■ **DATA TO EXAMINE**:
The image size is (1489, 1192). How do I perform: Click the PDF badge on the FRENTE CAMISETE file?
...
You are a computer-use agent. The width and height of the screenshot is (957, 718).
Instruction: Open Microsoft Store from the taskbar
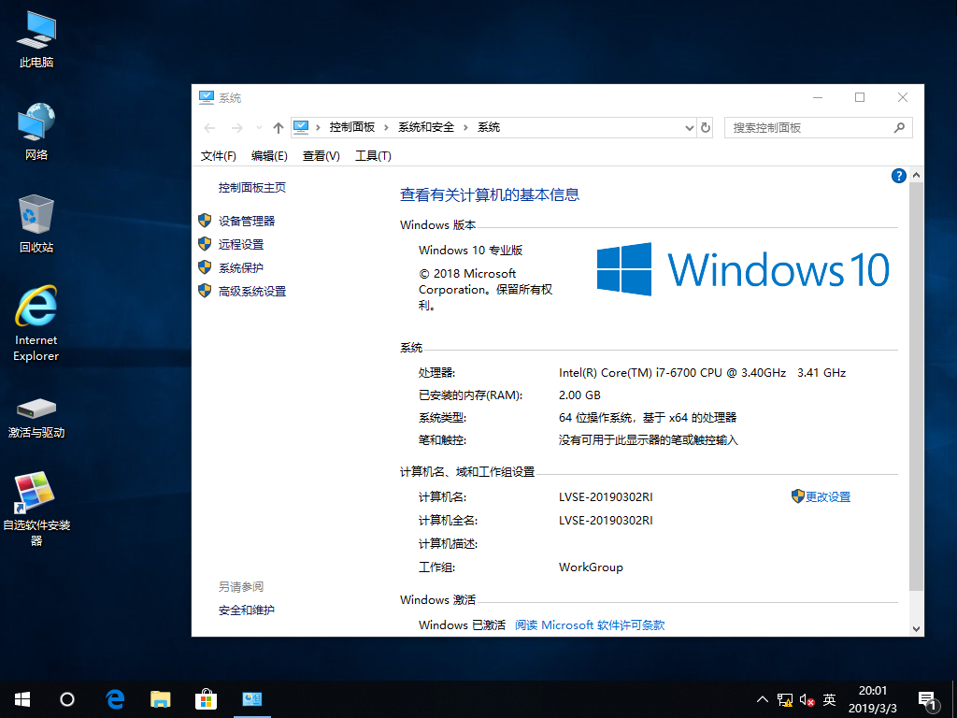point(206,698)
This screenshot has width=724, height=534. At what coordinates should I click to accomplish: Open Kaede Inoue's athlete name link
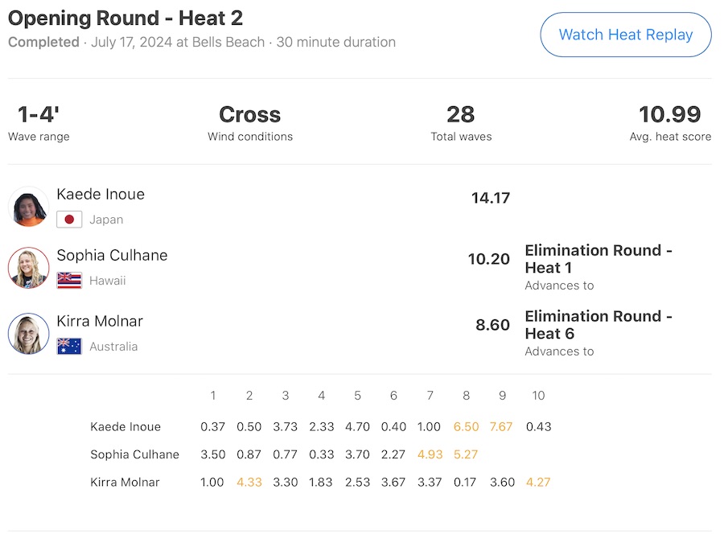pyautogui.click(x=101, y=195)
--
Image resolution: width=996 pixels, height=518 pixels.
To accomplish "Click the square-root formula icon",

■ **EXERCISE PROMPT**:
What you give back must be the stretch above, starting at the line with "Image resolution: width=996" and ending at the line with "the square-root formula", copied exactly.

■ **RESULT FOR THIS TASK**:
Image resolution: width=996 pixels, height=518 pixels.
To accomplish "Click the square-root formula icon",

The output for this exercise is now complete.